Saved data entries
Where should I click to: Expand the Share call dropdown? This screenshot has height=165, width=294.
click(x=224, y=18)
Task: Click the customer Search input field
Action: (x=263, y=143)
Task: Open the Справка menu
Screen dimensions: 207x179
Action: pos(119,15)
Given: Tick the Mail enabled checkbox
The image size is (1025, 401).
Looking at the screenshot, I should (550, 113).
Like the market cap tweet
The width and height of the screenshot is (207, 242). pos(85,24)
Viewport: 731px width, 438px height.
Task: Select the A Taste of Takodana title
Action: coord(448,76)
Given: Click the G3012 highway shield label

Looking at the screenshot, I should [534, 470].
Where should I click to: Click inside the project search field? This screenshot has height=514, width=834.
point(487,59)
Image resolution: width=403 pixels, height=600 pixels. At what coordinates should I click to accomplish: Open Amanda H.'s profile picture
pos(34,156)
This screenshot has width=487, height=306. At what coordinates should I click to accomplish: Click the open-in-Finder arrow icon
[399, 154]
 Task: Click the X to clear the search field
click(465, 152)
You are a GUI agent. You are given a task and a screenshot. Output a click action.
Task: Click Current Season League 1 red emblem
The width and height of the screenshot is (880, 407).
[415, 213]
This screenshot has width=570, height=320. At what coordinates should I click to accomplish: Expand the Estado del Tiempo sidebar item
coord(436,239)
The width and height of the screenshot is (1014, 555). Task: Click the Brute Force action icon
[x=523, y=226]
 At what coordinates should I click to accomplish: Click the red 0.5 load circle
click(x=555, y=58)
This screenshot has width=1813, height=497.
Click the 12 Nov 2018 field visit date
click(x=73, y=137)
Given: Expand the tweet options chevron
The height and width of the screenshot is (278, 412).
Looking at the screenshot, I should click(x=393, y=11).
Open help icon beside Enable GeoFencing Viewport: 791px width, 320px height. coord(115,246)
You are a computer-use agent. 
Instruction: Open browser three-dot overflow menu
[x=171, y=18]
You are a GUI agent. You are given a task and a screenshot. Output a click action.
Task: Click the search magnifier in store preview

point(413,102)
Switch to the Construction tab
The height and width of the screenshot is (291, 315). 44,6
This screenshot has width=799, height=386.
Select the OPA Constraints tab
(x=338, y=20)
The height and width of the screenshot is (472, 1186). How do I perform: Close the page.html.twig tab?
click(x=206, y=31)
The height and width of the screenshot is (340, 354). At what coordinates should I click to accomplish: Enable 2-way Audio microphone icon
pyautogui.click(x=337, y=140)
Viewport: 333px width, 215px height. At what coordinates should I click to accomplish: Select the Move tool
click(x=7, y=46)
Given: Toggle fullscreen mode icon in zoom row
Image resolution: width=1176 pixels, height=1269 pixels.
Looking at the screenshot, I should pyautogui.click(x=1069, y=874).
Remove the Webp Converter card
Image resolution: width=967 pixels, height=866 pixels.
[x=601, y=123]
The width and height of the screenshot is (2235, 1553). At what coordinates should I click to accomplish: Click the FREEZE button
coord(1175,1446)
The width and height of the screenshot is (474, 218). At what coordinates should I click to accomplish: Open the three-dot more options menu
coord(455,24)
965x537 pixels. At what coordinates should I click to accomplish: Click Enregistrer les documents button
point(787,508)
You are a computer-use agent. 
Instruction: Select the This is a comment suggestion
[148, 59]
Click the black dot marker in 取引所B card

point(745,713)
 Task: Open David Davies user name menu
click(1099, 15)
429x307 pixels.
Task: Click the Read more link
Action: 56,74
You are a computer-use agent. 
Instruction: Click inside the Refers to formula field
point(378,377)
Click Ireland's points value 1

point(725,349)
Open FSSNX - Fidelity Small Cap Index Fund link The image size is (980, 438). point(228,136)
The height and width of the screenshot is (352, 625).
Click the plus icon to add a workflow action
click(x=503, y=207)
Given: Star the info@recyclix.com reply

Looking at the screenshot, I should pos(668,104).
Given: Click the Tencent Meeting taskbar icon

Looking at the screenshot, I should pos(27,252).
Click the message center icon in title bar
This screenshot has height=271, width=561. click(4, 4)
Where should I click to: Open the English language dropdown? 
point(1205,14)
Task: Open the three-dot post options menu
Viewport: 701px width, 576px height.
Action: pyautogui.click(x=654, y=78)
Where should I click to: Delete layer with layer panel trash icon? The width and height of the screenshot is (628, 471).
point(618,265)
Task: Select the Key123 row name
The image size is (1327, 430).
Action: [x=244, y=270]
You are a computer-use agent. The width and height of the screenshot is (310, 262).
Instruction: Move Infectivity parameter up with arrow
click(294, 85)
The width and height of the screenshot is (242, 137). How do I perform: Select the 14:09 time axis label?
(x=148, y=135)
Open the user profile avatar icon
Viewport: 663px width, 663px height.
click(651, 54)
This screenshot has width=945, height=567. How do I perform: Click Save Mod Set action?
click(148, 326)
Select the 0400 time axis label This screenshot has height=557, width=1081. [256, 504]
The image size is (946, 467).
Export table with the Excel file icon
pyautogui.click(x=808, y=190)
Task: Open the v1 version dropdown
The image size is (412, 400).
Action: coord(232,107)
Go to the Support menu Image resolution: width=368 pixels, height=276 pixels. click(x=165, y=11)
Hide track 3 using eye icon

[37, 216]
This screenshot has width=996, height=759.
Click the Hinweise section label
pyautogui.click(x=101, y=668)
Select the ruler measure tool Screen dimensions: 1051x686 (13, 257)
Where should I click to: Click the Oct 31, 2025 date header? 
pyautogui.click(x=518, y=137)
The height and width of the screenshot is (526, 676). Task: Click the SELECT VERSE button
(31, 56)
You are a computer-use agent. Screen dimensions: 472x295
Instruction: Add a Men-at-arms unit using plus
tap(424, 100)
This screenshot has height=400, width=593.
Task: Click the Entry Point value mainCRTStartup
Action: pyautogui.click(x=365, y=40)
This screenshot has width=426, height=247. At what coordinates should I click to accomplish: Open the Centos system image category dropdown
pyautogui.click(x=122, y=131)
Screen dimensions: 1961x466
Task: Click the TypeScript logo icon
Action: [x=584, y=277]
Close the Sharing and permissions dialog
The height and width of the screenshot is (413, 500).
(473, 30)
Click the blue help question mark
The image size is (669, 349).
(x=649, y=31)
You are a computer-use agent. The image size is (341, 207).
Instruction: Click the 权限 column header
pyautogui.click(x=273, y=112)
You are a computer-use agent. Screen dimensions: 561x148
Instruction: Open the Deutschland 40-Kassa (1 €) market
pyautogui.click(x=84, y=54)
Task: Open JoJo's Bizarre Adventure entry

#### [Action item]
List every line above containing the word "computer".

#### [Your response]
You are a computer-use agent. 
You are a computer-use agent. 
You are a computer-use agent. 
You are a computer-use agent. The width and height of the screenshot is (310, 262).
You are a computer-use agent. Screen dimensions: 472x295
You are a computer-use agent. The image size is (341, 207).
You are a computer-use agent. Screen dimensions: 561x148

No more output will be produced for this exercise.